=== Passage for review ===

[Start of section]

Immunohistochemistry

The specimens were fixed in 4% formalin for one night and embedded in paraffin for light microscopy. Specimens were sectioned axially into slices of 3–4 μm. After deparaffinization, the sections were stained immunohistochemically with antibodies for endothelial cells. Briefly, the appropriate sections were pre-treated with 0.2% pepsin (Sigma Chem., Deisenhofen, Germany) and subsequently incubated with the specific monoclonal primary antibody directed against CD 31 (DAKO, Hamburg, Germany). After several washings with buffer solution, the antigen-antibody complex was visualized by a biotinylated secondary antibody and a streptavidine-enzyme conjugate (LSAB-technique) with diaminobenzidine (Biogenex/DCS, Heidelberg, Germany) [13]. All sections were then analyzed under light microscopy.

Analysis

The presence of CD31 positive endothelial cells outlining blood vessels of different sizes was analyzed with special attention to the histo-anatomic location within the disc. Subsequently, the presence or absence of blood vessels was recorded on a qualitative level.

Statistical analysis

Due to the small number of patients, the Fisher exact test was used to analyze the correlation between the incidence of blood vessels and the amount of time passed since trauma. For all tests, a P value ≤ 0.05 was considered to be significant. Data analysis was performed using SPSS for Windows (SPSS inc. Chicago, IL, USA).

Results

In six patients, five or more vessels (CD31 positive endothelial cells) could be detected (Fig. 2). Eight patients had fewer than five vessels in the periphery of the slides. No vessels at all could be identified in 18 patients (Fig. 3). In cases where blood vessels were present, they could only be found in the outer region of the peripheral area of the biopsy. Therefore, the incidence of blood vessels increases, as one moves from the inner towards the outer region of the periphery of the disc. The incidence of blood vessels and the time passed since trauma did not correlate (P > 0.05).

Fig. 2
figure 2

43% of punch biopsies contain blood vessels (staining with CD31) in the periphery. Original magnification: ×200 (a) and ×25 (b)

Fig. 3
figure 3

47% of punch biopsies are free of blood vessels (staining with CD31) in the periphery. Original magnification: ×200 (a) and ×100 (b)

[End of section]

=== Task requirements ===
In the passage on blood vessels in disc biopsies, which test was used to analyze the correlation between the incidence of blood vessels and the time passed since trauma? The records have no connection to the passage on blood vessels in disc biopsies.

=== Record set ===
[Start of section]

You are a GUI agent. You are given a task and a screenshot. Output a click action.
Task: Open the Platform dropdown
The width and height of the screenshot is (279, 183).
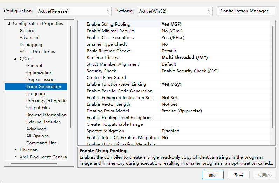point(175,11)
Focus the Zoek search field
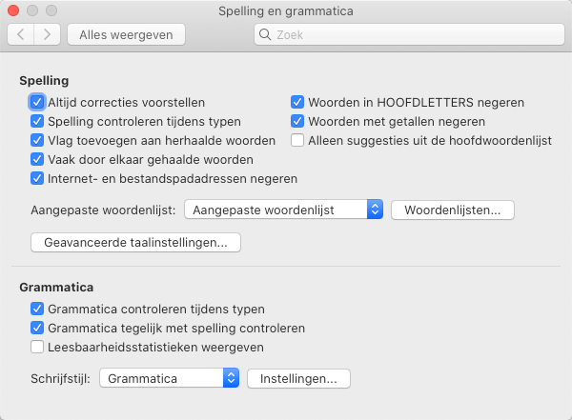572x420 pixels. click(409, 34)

[End of section]

=== Answer to this exercise ===
The Fisher exact test.